(Source data)
____________

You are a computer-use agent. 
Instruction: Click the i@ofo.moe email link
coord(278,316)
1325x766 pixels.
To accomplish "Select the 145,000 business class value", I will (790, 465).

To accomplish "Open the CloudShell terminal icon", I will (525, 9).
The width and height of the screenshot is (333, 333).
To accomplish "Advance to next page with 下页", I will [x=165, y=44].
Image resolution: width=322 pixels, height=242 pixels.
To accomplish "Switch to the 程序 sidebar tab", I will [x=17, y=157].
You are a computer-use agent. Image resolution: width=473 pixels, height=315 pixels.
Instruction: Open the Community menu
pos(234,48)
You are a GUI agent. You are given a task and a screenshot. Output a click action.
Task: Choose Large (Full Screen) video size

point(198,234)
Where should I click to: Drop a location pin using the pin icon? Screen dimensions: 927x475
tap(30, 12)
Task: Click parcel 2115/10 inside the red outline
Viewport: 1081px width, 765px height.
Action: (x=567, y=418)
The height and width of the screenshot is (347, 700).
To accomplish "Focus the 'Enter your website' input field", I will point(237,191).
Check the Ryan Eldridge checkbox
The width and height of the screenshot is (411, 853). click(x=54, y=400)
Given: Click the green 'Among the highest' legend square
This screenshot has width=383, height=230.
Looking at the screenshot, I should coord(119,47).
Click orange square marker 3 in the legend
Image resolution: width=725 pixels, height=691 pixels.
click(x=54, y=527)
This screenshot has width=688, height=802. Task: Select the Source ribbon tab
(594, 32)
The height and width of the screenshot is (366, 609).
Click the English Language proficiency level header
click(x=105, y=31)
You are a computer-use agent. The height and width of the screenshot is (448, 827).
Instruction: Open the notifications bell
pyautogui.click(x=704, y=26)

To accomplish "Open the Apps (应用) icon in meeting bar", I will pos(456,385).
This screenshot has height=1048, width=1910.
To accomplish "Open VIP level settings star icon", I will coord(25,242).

____________

Aim of the task ::
Copy every line of the entries above verbatim, from first to last.

The response ::
You are a computer-use agent. 
Instruction: Click the i@ofo.moe email link
coord(278,316)
1325x766 pixels.
To accomplish "Select the 145,000 business class value", I will (790, 465).

To accomplish "Open the CloudShell terminal icon", I will (525, 9).
The width and height of the screenshot is (333, 333).
To accomplish "Advance to next page with 下页", I will [x=165, y=44].
Image resolution: width=322 pixels, height=242 pixels.
To accomplish "Switch to the 程序 sidebar tab", I will [x=17, y=157].
You are a computer-use agent. Image resolution: width=473 pixels, height=315 pixels.
Instruction: Open the Community menu
pos(234,48)
You are a GUI agent. You are given a task and a screenshot. Output a click action.
Task: Choose Large (Full Screen) video size

point(198,234)
Where should I click to: Drop a location pin using the pin icon? Screen dimensions: 927x475
tap(30, 12)
Task: Click parcel 2115/10 inside the red outline
Viewport: 1081px width, 765px height.
Action: (x=567, y=418)
The height and width of the screenshot is (347, 700).
To accomplish "Focus the 'Enter your website' input field", I will point(237,191).
Check the Ryan Eldridge checkbox
The width and height of the screenshot is (411, 853). click(x=54, y=400)
Given: Click the green 'Among the highest' legend square
This screenshot has width=383, height=230.
Looking at the screenshot, I should coord(119,47).
Click orange square marker 3 in the legend
Image resolution: width=725 pixels, height=691 pixels.
click(x=54, y=527)
This screenshot has width=688, height=802. Task: Select the Source ribbon tab
(594, 32)
The height and width of the screenshot is (366, 609).
Click the English Language proficiency level header
click(x=105, y=31)
You are a computer-use agent. The height and width of the screenshot is (448, 827).
Instruction: Open the notifications bell
pyautogui.click(x=704, y=26)

To accomplish "Open the Apps (应用) icon in meeting bar", I will pos(456,385).
This screenshot has height=1048, width=1910.
To accomplish "Open VIP level settings star icon", I will coord(25,242).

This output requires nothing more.